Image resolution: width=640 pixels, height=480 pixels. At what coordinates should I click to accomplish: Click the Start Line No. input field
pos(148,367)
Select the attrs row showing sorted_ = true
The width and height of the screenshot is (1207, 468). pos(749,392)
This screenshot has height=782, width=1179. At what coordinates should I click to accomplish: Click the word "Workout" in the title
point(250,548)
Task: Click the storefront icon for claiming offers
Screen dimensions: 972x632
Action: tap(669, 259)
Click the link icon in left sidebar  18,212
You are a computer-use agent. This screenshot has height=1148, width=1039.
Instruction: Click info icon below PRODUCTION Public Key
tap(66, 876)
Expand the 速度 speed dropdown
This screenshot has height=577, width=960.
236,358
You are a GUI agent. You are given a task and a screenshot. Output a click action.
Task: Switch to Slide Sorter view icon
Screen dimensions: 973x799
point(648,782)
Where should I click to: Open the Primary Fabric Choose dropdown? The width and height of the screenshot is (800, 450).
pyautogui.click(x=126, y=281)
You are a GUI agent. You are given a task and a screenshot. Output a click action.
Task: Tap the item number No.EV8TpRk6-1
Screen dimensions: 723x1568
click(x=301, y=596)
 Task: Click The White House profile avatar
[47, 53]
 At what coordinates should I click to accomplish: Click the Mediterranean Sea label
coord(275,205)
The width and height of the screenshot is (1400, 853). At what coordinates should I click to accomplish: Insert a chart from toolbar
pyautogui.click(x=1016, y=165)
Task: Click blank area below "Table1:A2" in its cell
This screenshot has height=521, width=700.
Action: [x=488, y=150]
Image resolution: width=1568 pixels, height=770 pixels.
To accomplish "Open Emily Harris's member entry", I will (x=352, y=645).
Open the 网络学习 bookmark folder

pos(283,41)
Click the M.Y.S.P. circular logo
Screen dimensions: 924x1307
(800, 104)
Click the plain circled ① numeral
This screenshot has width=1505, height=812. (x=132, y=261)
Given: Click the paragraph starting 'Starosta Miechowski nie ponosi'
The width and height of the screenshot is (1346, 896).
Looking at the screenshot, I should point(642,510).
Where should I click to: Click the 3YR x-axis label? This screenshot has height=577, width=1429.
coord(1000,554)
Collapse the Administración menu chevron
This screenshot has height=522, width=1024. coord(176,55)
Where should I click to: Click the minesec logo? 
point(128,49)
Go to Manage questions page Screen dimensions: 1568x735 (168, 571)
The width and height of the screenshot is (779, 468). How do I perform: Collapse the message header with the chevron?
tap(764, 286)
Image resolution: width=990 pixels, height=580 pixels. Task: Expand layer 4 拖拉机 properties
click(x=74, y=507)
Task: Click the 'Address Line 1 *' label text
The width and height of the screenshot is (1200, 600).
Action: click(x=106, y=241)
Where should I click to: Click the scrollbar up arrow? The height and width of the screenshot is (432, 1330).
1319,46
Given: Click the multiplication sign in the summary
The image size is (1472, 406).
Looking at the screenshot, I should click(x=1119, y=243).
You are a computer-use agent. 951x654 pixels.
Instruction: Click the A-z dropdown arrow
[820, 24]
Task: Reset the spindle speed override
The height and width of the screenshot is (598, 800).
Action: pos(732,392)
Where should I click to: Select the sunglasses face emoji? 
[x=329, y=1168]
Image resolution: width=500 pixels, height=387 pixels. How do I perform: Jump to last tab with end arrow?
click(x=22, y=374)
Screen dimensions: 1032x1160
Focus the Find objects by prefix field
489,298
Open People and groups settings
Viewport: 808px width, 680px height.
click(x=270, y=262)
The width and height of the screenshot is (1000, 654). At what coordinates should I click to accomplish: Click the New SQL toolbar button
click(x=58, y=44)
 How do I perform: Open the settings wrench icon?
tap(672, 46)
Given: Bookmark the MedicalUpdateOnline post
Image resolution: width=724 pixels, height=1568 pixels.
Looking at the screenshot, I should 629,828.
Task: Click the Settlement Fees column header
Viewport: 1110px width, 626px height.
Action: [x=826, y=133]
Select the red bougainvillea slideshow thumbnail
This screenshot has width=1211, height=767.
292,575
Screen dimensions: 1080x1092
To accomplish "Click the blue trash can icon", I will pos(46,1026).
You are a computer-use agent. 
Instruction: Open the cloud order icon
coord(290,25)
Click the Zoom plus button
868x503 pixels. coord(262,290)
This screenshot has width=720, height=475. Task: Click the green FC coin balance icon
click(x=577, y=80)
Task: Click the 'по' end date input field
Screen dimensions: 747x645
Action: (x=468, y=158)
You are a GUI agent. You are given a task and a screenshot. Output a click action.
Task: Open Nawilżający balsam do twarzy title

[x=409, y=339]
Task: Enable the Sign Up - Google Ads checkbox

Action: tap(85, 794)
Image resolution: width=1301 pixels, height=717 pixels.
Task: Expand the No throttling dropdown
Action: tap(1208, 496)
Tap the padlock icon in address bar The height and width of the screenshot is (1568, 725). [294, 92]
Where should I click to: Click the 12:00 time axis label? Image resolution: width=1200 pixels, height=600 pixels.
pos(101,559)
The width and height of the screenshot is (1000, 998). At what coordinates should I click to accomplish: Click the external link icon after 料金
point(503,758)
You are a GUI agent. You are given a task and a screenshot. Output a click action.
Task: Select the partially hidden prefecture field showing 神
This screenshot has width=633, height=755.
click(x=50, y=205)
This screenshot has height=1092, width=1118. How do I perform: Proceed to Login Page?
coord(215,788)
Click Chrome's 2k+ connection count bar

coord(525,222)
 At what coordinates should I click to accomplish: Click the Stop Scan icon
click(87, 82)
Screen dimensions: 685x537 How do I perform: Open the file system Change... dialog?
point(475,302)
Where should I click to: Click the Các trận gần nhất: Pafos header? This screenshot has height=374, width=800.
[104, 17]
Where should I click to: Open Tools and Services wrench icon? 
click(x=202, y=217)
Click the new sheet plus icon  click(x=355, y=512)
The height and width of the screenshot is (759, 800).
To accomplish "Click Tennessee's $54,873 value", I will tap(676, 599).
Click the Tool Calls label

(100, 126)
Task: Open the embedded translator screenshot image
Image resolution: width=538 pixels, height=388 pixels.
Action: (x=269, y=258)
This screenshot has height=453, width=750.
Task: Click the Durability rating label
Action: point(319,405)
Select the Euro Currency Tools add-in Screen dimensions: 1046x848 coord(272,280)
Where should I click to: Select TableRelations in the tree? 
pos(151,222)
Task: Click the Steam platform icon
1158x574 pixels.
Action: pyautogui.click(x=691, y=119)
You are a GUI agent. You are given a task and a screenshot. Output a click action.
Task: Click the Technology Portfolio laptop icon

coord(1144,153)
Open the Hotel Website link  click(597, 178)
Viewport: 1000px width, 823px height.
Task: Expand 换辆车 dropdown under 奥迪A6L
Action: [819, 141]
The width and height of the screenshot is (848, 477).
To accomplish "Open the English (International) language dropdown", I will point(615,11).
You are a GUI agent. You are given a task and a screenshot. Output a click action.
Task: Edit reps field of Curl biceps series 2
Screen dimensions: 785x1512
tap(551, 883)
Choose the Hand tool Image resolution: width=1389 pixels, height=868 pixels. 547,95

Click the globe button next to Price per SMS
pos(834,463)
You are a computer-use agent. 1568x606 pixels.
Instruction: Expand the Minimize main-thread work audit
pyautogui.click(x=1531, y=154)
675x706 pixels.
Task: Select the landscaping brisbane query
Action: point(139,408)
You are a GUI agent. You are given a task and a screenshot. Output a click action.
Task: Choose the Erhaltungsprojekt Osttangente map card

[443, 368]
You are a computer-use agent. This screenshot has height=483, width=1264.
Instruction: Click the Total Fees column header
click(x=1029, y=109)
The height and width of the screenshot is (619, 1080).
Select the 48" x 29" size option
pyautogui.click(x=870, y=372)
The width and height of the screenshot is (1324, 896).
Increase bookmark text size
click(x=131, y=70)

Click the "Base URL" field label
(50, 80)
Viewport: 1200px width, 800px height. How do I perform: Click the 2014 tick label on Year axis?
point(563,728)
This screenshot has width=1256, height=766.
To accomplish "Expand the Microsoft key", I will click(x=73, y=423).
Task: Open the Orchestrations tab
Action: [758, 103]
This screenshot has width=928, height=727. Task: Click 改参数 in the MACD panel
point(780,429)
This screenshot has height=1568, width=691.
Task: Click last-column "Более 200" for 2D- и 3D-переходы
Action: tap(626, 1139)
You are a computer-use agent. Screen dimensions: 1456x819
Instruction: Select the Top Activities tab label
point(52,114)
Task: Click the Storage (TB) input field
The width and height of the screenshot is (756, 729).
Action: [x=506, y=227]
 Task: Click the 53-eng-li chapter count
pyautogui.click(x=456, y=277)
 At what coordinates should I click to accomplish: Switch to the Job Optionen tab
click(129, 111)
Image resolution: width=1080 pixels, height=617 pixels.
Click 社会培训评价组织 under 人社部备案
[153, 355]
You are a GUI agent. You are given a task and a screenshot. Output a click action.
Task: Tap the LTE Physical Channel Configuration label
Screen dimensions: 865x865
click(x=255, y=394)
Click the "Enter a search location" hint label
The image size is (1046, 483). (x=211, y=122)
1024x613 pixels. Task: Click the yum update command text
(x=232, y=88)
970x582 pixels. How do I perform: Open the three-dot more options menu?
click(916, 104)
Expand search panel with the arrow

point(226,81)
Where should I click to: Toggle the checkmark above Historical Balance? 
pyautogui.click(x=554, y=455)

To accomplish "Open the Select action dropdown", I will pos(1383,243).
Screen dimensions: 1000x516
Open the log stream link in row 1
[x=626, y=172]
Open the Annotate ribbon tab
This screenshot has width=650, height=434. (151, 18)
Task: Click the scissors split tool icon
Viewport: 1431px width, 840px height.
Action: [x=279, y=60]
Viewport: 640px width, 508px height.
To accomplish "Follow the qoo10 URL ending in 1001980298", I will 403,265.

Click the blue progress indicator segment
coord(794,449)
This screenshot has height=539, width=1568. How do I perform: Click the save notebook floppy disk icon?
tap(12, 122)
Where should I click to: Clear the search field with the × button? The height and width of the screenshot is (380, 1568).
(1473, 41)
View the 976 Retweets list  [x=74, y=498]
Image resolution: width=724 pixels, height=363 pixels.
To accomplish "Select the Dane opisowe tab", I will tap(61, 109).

*Your objective*. Write out exactly the lines above from the line with "Task: Click The White House profile avatar" through the line with "Task: Click blank", both of them included, and leave out all other lines.

*Task response*.
 Task: Click The White House profile avatar
[47, 53]
 At what coordinates should I click to accomplish: Click the Mediterranean Sea label
coord(275,205)
The width and height of the screenshot is (1400, 853). At what coordinates should I click to accomplish: Insert a chart from toolbar
pyautogui.click(x=1016, y=165)
Task: Click blank area below "Table1:A2" in its cell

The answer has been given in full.